Albert Riemenschneider

aus Wikipedia, der freien Enzyklopädie
Wechseln zu: Navigation, Suche

Charles Albert Riemenschneider (* 31. August 1878 in Berea, Ohio; † 20. Juli 1950 in Akron, Ohio) war ein US-amerikanischer Musikpädagoge und Bachforscher.

Der Sohn Karl H. Riemenschneiders, eines deutschen Auswanderers, der Professor für Alte Sprachen am German Wallace College (später Baldwin-Wallace College) war, erhielt seine erste musikalische Ausbildung von seinem Vater. 1897 wurde er Leiter des Musikdepartments dieses Colleges und unterrichtete Klavier, Orgel und Musiktheorie.

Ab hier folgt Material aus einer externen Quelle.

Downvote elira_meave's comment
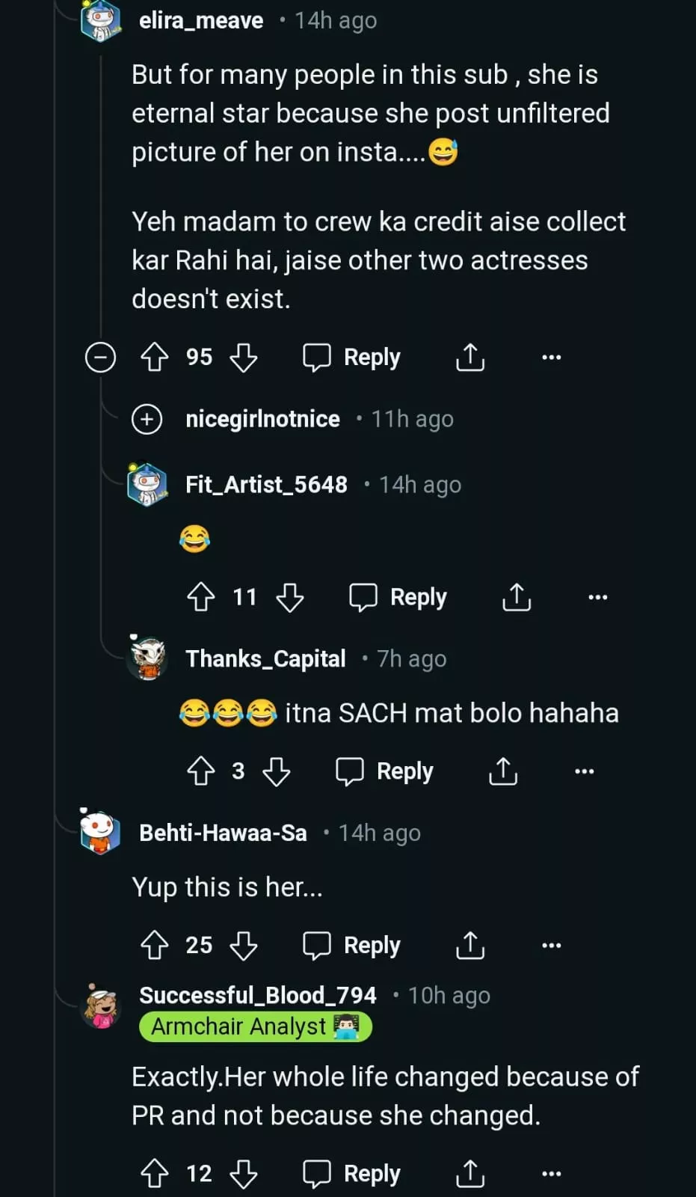tap(244, 358)
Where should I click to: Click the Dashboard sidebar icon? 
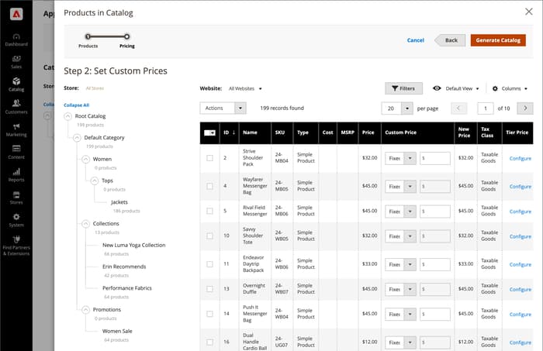(16, 38)
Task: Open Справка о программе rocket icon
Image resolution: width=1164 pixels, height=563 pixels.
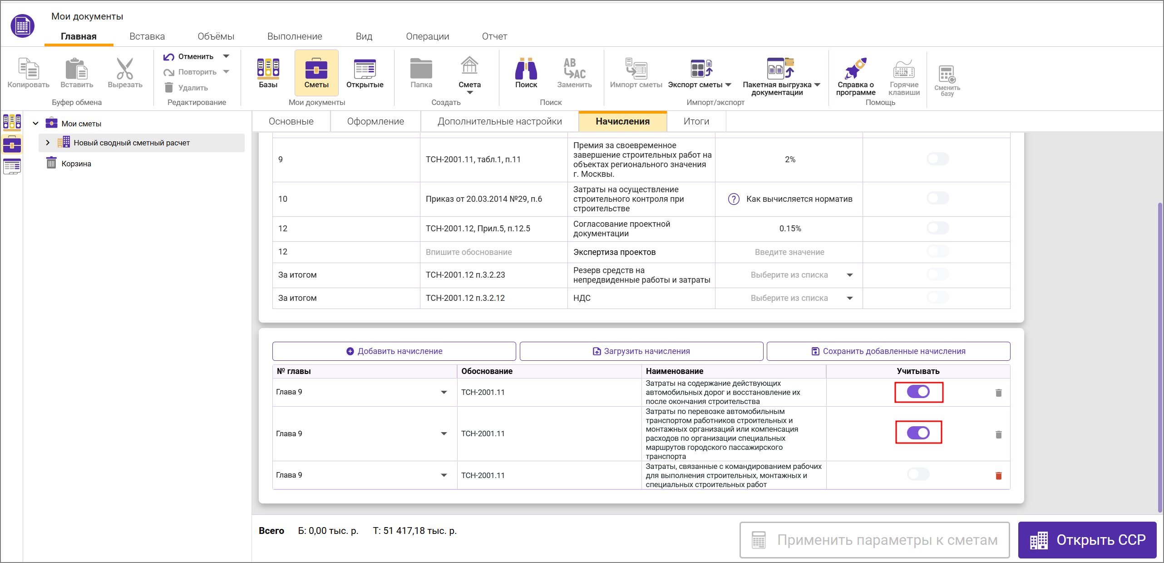Action: tap(855, 70)
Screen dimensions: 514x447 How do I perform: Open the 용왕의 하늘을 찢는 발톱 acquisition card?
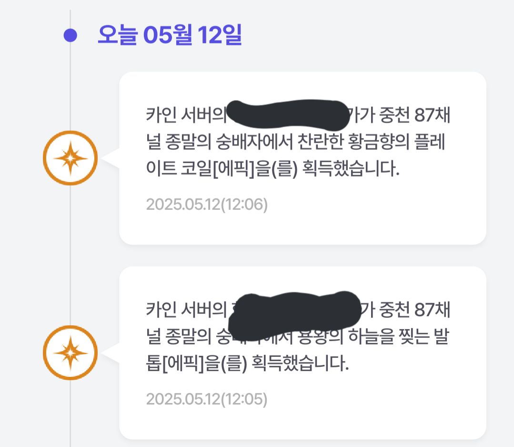tap(302, 353)
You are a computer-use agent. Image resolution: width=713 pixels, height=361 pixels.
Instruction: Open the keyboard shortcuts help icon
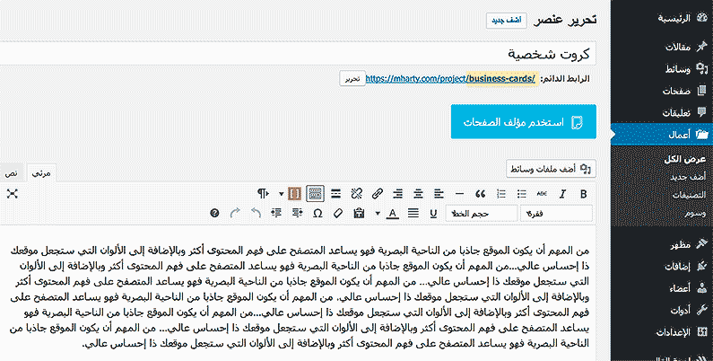(214, 214)
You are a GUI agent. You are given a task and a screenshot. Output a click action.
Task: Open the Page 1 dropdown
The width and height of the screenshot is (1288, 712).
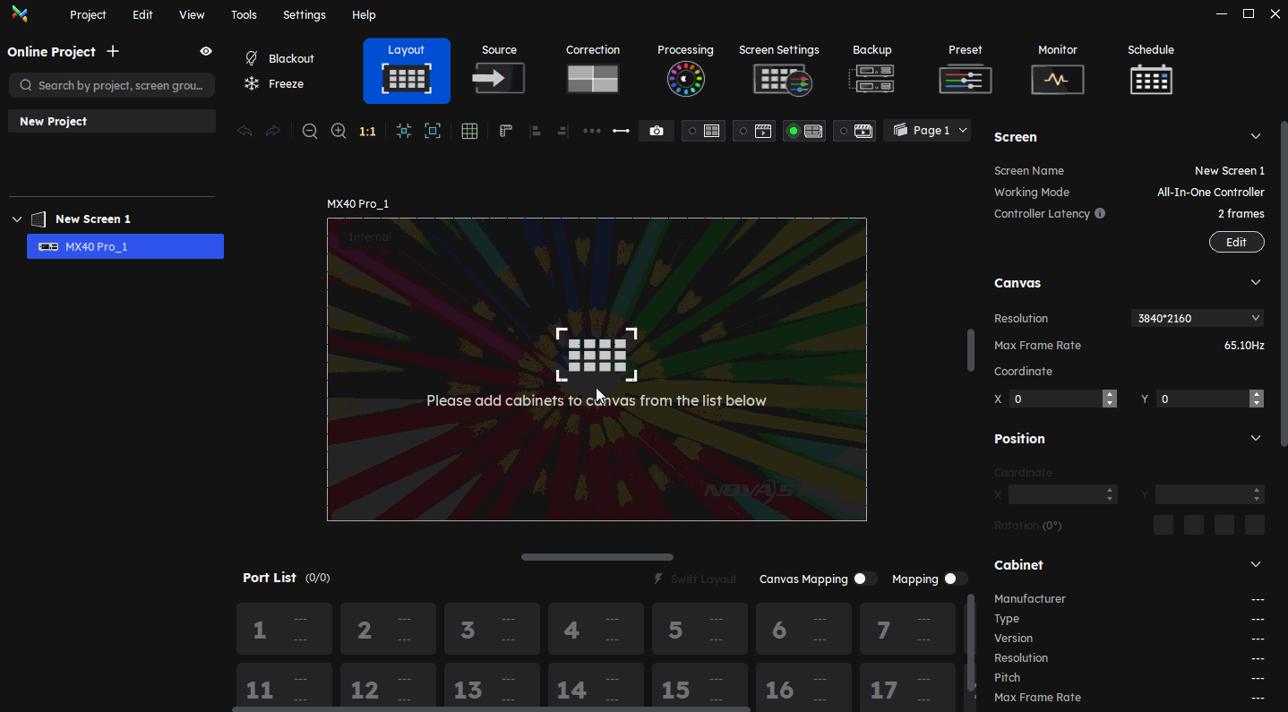pos(927,131)
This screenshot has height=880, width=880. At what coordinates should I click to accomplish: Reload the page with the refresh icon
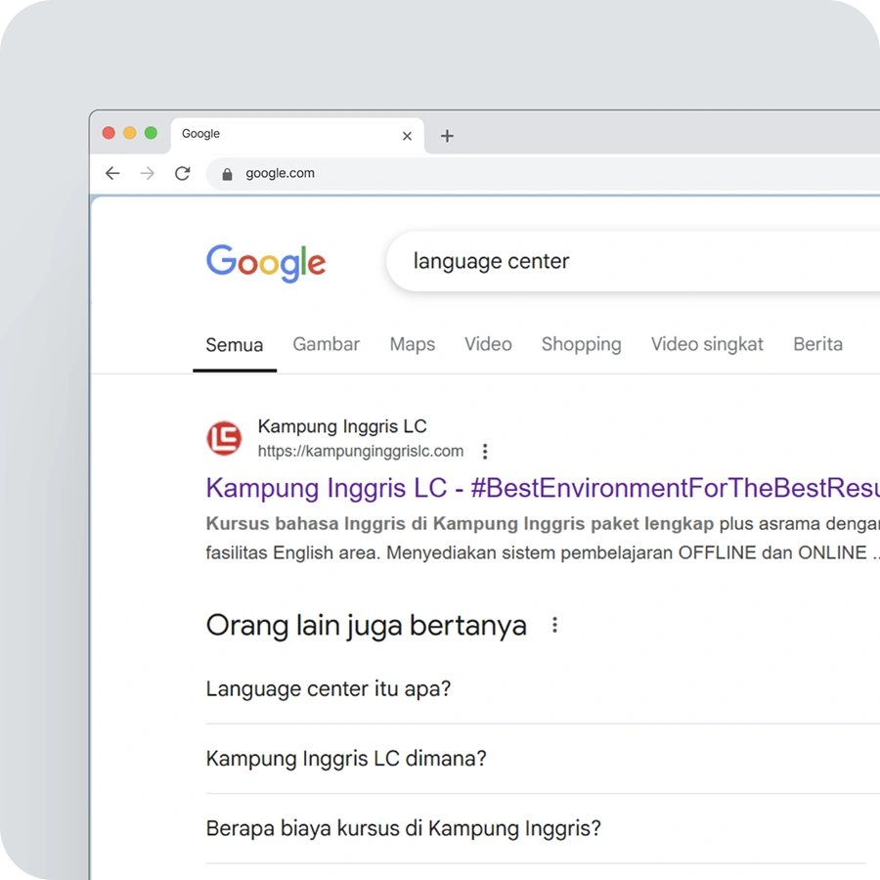tap(182, 173)
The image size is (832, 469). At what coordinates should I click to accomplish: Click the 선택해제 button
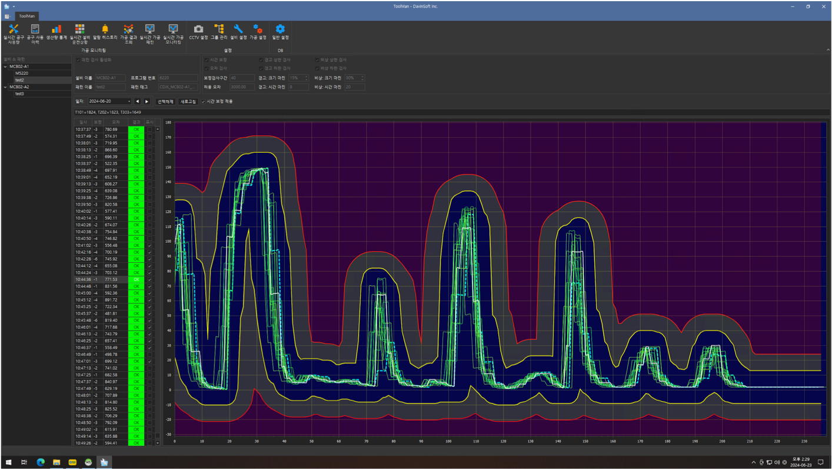click(165, 101)
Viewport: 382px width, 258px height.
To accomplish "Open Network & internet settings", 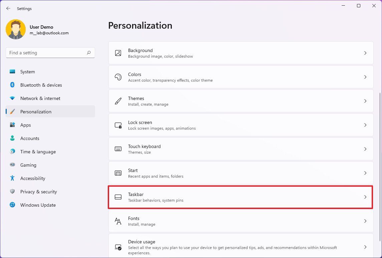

1902 studierte er in Wien Klavier und Komposition, auf weiteren Europareisen in Paris Orgel bei Alexandre Guilmant und Charles-Marie Widor. Zur gleichen Zeit begann er auch, seltene Ausgaben von Bach-Werken zu sammeln.

1913 entstand aus dem German Wallace College und der Baldwin University das Baldwin-Wallace College, und aus dem Musikdepartment wurde ein Konservatorium, dessen Leitung Riemenschneider bis 1947 innehatte. Ab 1927 bot er in den Sommermonaten Meisterkurse im Orgelspiel an, wobei er seinen Schülern eie Möglichkeit bot, bei Marcel Dupré in Paris unterricht zu nehmen. 1933 begründete er das Annual Baldwin-Wallace College Bach Festival. Im Mittelpunkt dieser Festivals stand stets im Wechsel eines der vier großen Chorwerke Johann Sebastian Bachs: die Johannes-Passion, die Matthäus-Passion, das Weihnachtsoratorium und die h-Moll-Messe.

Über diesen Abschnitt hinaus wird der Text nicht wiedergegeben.